Cloud scheduler efficiency: Hyperscalers (Google, AWS, Meta) invest heavily in custom scheduler patches. Google's Autopilot, Meta's Twine, and AWS's Nitro scheduler all extend or replace CFS for their workload mixes. Understanding CFS limitations is the starting point.

Embedded and automotive: PREEMPT_RT (now in mainline Linux) combined with SCHED_FIFO brings hard real-time guarantees to Linux. Automotive applications (ROS2, Drive PX) rely on carefully configured RT priorities and isolation.


File Map

09-scheduling/
├── 00-overview.md                     ← This file
├── 01-scheduling-goals-metrics.md     ← Throughput, latency, fairness, utilization
├── 02-preemptive-vs-cooperative.md    ← Mechanics, tradeoffs, hybrid approaches
├── 03-classic-algorithms.md           ← FIFO, SJF, STCF, RR, MLFQ with analysis
├── 04-cfs-completely-fair-scheduler.md← vruntime, RB tree, weight, group scheduling
├── 05-linux-rt-scheduler.md           ← SCHED_FIFO, SCHED_RR, priority model
├── 06-sched-deadline.md               ← EDF in Linux, admission control, CBS
├── 07-real-time-theory.md             ← EDF, RMS, utilization bounds, response time
├── 08-smp-load-balancing.md           ← Domain hierarchy, steal triggers, cache affinity
├── 09-numa-aware-scheduling.md        ← NUMA balancing, page migration, numactl
├── 10-gang-scheduling.md              ← Coscheduling, MPI implications, GPU sync
├── 11-work-stealing.md                ← Algorithm, deque, correctness analysis
├── 12-priority-inversion.md           ← Inheritance, ceiling, Mars Pathfinder case study
├── 13-scheduler-implementation.md     ← schedule(), pick_next_task(), context_switch()
├── 14-windows-scheduler.md            ← Priority boost, DFSS, UMS, realtime classes
├── 15-energy-aware-scheduling.md      ← EAS, big.LITTLE, power-performance tradeoffs
├── 16-eevdf.md                        ← EEVDF algorithm, comparison to CFS, Linux 6.6+

Cross-References

  • Section 06 (CPU Architecture): NUMA topology, SMT — the hardware the scheduler manages
  • Section 07 (Process Management): task_struct, sched_entity, process states
  • Section 08 (Threading Models): Go GMP scheduler; Tokio work-stealing; kernel thread scheduling
  • Section 10 (Synchronization): Priority inversion connects scheduling and synchronization
  • Section 20 (Containers): CFS bandwidth control = CPU limits in Kubernetes
  • Section 35 (Real-Time Systems): Full RT scheduling theory and PREEMPT_RT

Essential: Files 01–05, 12–13. Scheduling goals, CFS, and priority inversion are non-negotiable knowledge for production systems work.

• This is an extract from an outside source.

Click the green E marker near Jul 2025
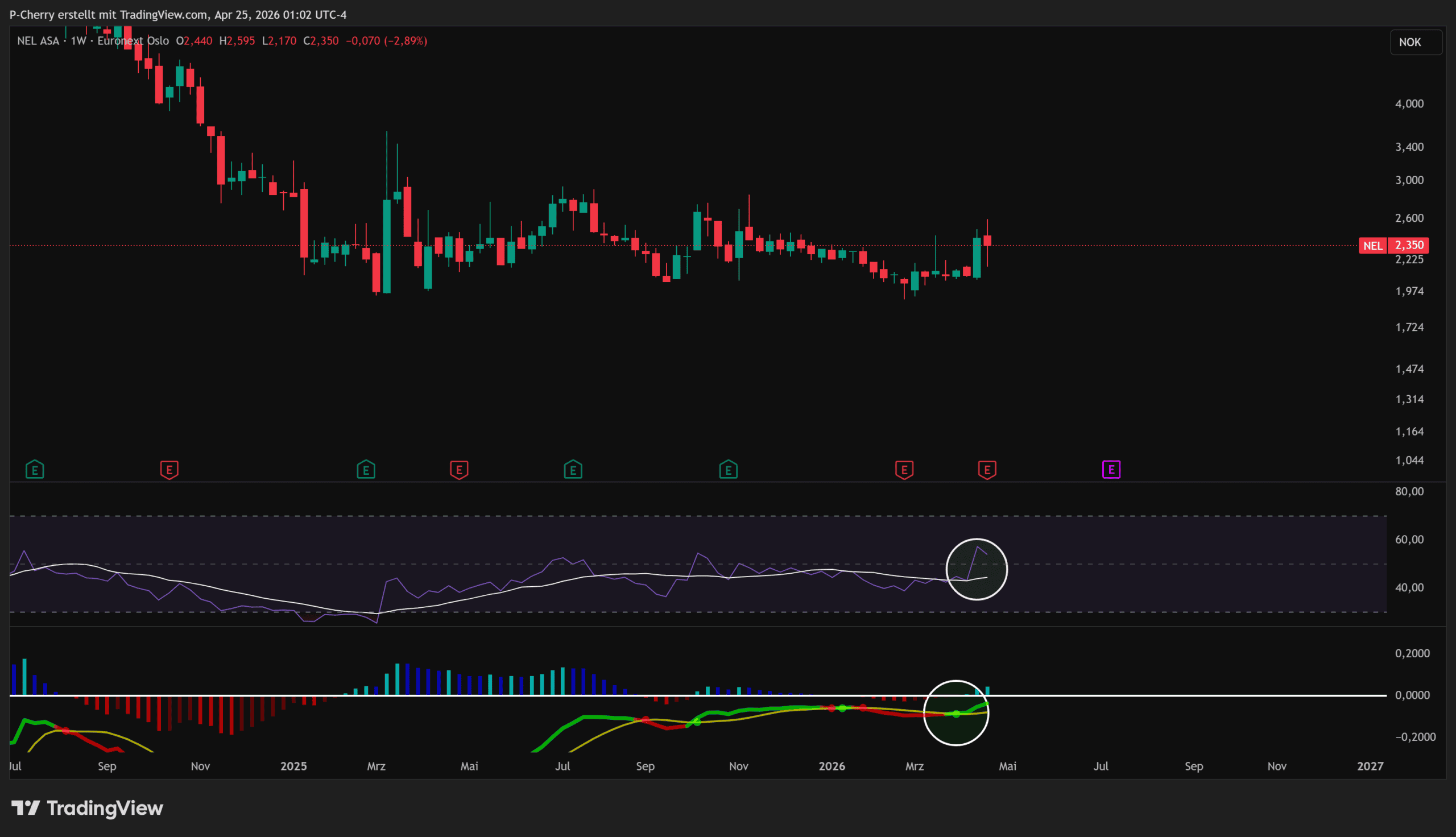Screen dimensions: 1456x837 pyautogui.click(x=573, y=470)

Deep dive recommended: Files 06–07 for real-time systems. Files 08–09 for NUMA and high-core-count systems. Files 14–16 for Windows engineers or modern Linux scheduler research.

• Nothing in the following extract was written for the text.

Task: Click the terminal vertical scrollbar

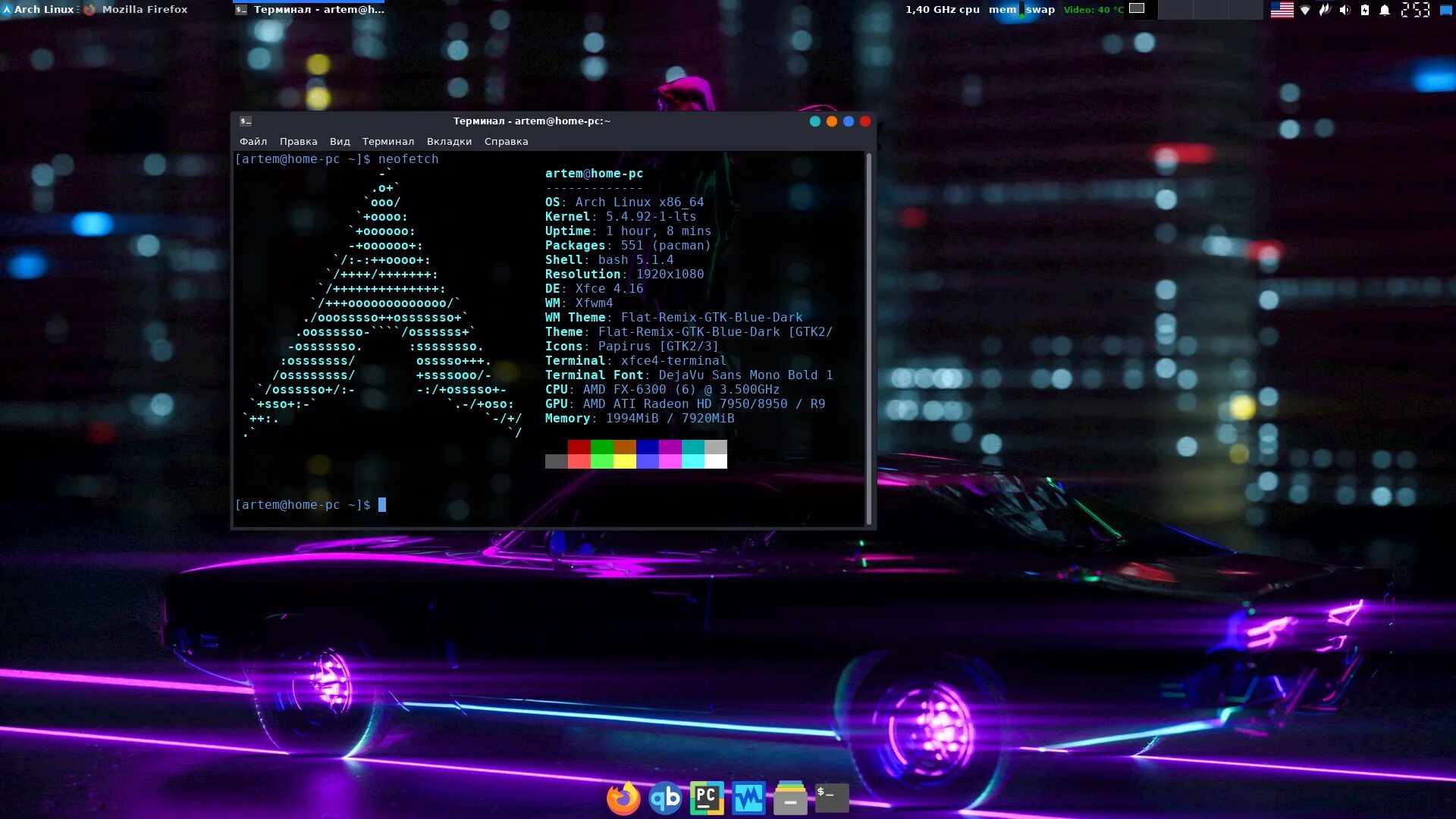Action: point(868,337)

Hands-on: Use chrt to set a process to SCHED_FIFO. Use perf sched record/report to visualize scheduling decisions. Write a Go program that reveals GOMAXPROCS effects on throughput. Simulate priority inversion with three threads in C.

Estimated study time: 20–25 hours including source code reading and experiments.